------ EXERCISE MATERIALS ------

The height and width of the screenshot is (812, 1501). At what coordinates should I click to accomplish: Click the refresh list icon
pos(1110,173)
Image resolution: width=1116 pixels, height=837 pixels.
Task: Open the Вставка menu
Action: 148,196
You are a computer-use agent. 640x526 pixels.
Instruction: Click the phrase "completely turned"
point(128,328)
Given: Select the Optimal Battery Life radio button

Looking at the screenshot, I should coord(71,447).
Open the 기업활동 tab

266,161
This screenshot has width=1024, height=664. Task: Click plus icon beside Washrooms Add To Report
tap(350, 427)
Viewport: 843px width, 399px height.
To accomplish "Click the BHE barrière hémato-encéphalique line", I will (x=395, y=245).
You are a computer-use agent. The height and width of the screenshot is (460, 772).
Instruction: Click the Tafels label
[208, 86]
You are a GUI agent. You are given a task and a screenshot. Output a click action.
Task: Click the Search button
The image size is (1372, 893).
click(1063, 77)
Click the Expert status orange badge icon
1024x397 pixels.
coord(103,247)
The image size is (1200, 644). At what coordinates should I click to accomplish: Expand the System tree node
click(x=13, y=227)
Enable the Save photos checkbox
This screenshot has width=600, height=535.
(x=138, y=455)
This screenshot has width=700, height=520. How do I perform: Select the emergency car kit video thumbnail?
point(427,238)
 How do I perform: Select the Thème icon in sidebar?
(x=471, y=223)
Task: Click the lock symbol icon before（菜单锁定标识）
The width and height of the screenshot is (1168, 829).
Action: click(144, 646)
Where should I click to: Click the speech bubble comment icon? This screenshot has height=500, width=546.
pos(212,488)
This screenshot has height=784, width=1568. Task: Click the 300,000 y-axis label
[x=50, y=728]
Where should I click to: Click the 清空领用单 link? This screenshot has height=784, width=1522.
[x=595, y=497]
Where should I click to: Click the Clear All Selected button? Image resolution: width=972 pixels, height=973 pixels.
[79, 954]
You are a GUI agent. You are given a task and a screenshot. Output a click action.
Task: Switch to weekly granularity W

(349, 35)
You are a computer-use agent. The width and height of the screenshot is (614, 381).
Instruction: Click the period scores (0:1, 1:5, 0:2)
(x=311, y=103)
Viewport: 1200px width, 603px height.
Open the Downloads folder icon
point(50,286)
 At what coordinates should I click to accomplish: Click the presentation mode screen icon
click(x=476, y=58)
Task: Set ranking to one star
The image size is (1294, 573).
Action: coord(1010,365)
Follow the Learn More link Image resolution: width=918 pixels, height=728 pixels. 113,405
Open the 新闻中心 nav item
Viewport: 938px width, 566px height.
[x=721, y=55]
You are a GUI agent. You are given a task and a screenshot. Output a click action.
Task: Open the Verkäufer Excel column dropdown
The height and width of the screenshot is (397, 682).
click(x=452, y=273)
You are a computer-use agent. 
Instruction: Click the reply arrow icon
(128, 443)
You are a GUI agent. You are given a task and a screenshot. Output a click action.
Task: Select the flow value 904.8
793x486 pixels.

------

Nothing in the records may change; output all of them exactly.

» SOLUTION:
The height and width of the screenshot is (812, 1501). At what coordinates should I click to accomplish: Click the refresh list icon
pos(1110,173)
Image resolution: width=1116 pixels, height=837 pixels.
Task: Open the Вставка menu
Action: 148,196
You are a computer-use agent. 640x526 pixels.
Instruction: Click the phrase "completely turned"
point(128,328)
Given: Select the Optimal Battery Life radio button

Looking at the screenshot, I should coord(71,447).
Open the 기업활동 tab

266,161
This screenshot has width=1024, height=664. Task: Click plus icon beside Washrooms Add To Report
tap(350, 427)
Viewport: 843px width, 399px height.
To accomplish "Click the BHE barrière hémato-encéphalique line", I will (x=395, y=245).
You are a computer-use agent. The height and width of the screenshot is (460, 772).
Instruction: Click the Tafels label
[208, 86]
You are a GUI agent. You are given a task and a screenshot. Output a click action.
Task: Click the Search button
The image size is (1372, 893).
click(1063, 77)
Click the Expert status orange badge icon
1024x397 pixels.
coord(103,247)
The image size is (1200, 644). At what coordinates should I click to accomplish: Expand the System tree node
click(x=13, y=227)
Enable the Save photos checkbox
This screenshot has width=600, height=535.
(x=138, y=455)
This screenshot has width=700, height=520. How do I perform: Select the emergency car kit video thumbnail?
point(427,238)
 How do I perform: Select the Thème icon in sidebar?
(x=471, y=223)
Task: Click the lock symbol icon before（菜单锁定标识）
The width and height of the screenshot is (1168, 829).
Action: click(144, 646)
Where should I click to: Click the speech bubble comment icon? This screenshot has height=500, width=546.
pos(212,488)
This screenshot has height=784, width=1568. Task: Click the 300,000 y-axis label
[x=50, y=728]
Where should I click to: Click the 清空领用单 link? This screenshot has height=784, width=1522.
[x=595, y=497]
Where should I click to: Click the Clear All Selected button? Image resolution: width=972 pixels, height=973 pixels.
[79, 954]
You are a GUI agent. You are given a task and a screenshot. Output a click action.
Task: Switch to weekly granularity W

(349, 35)
You are a computer-use agent. The width and height of the screenshot is (614, 381).
Instruction: Click the period scores (0:1, 1:5, 0:2)
(x=311, y=103)
Viewport: 1200px width, 603px height.
Open the Downloads folder icon
point(50,286)
 At what coordinates should I click to accomplish: Click the presentation mode screen icon
click(x=476, y=58)
Task: Set ranking to one star
The image size is (1294, 573).
Action: coord(1010,365)
Follow the Learn More link Image resolution: width=918 pixels, height=728 pixels. 113,405
Open the 新闻中心 nav item
Viewport: 938px width, 566px height.
[x=721, y=55]
You are a GUI agent. You are given a task and a screenshot. Output a click action.
Task: Open the Verkäufer Excel column dropdown
The height and width of the screenshot is (397, 682).
click(x=452, y=273)
You are a computer-use agent. 
Instruction: Click the reply arrow icon
(128, 443)
You are a GUI agent. You are given a task and a screenshot. Output a click action.
Task: Select the flow value 904.8
793x486 pixels.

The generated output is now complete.